Les sarcasmes qu’attire le Boxster sont une énigme. La ligne est élégante, les optiques rappelant flatteusement celles de la sculpturale Carrera GT, les porte-à-faux équilibrés et les galbes des ailes avant et arrière donnent du caractère, quel que soit l’angle. Alors que la première génération (type 986) est restée esthétiquement pénible à mes yeux, la version 987 a trouvé sa voie propre sans renier tout de l’original. La « petite » Porsche fait quand même 4.33m de long, à peine neuf centimères de moins qu’une 997 Carrera. Le moteur central occupe l’espace alloué aux strapontins de la 911, l’empattement s’allonge de 65 millimètres, le porte-à-faux arrière diminue. Le 6 cylindres à plat de 2.7L est logé en position centrale arrière et bénéficie de la distribution Variocam Plus qui agit sur le calage et la levée des soupapes. La puissance spécifique de 90 chevaux au litre est très respectable et très légèrement plus élevée que celle du 3.4L équipant la Boxster S. Même constat pour le couple spécifique, supérieur à 100 Nm au litre, Porsche a sans nul doute soigné la motorisation de son entrée de gamme. Bilan : 245 chevaux à 6500 t/min et 273 Nm 1900 tours plus bas.
Autant liquider la boîte avant qu’elle ne plombe le reste de l’article, la boîte Tiptronic S 5 vitesses est à proscrire pour des raisons qui n’ont rien d’idéologique. L’étagement est catastrophique et la logique de passage des rapports parfois aberrante. Quelques rares et incompréhensibles sursauts de clairvoyance mis à part, la boîte sélectionne la deuxième pour démarrer en meulant à plus de 2000 tours puis s’empresse de passer la 3 en meulant encore plus.

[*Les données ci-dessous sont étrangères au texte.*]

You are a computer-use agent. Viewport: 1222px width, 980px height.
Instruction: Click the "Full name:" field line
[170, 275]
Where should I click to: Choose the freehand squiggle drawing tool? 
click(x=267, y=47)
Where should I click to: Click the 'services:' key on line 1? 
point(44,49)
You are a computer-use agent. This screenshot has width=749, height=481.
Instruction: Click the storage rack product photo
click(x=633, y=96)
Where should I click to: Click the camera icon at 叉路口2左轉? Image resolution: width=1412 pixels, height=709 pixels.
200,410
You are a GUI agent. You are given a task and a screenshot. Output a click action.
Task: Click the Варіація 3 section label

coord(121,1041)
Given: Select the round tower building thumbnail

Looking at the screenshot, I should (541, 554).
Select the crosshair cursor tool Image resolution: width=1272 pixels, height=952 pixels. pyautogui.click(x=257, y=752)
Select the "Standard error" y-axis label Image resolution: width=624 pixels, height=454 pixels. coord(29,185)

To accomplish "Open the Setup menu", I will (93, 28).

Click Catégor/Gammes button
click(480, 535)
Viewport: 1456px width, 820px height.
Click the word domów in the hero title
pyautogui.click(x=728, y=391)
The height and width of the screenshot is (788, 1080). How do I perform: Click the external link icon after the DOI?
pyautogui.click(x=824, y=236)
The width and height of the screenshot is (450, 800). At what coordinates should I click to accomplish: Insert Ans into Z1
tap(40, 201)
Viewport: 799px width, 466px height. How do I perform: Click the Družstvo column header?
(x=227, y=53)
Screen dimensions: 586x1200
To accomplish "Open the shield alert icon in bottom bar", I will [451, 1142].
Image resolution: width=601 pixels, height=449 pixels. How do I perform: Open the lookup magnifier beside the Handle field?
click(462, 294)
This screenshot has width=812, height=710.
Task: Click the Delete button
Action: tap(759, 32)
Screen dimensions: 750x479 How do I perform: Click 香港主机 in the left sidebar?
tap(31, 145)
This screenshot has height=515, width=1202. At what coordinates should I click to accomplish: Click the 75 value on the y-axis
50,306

Avec une note d’échappement assez présente et pas forcément très flatteuse à ces régimes, le résultat vous métamorphose immédiatement en Gérard Lambert sur sa Motobécane, jouant la terreur des feux rouges entre Rungis et Créteil. Arrêté à un feu rouge à côté d’une Mercedes S55 AMG noire avec deux jeunes au volant, j’ai attendu avec philosophie l’inévitable: un démarrage anémique – et voulu comme tel – mais avec la bande son d’un blaireau qui se croit en pôle à Spa Francorchamps.
Au lieu des désormais traditionnelles palettes derrière le volant (même Mercedes s’y est mis sur sa nouvelle C63 AMG), Porsche incruste dans le volant des basculateurs peu ergonomiques sauf si vous avez des pouces aussi agiles que ceux de Marcel Marceau. Ils permettent de passer la boîte en mode manuel, tout comme un déplacement sur la gauche du levier de vitesse depuis la position D. Ca ne résout guère la maladresse au démarrage, la première étant excessivement courte, mais les rétrogradages sont assez réussis avec un semblant d’égalisation du régime. En conduite routière, les passages de rapports sont fluides mais relativement lents, la vénérable ZF de notre 540i fait mieux dans ce registre. L’indicateur du rapport sélectionné réagit instantanément, alors qu’il serait plus intuitif à l’usage d’indiquer le rapport lorsqu’il est effectivement engagé. Ajoutez une surcharge pondérale de 60 kilogrammes et financière de 4070 CHF, et la boîte manuelle 5 vitesses (le 6ème rapport n’est disponible que sur la Boxster S) s’impose comme une évidence.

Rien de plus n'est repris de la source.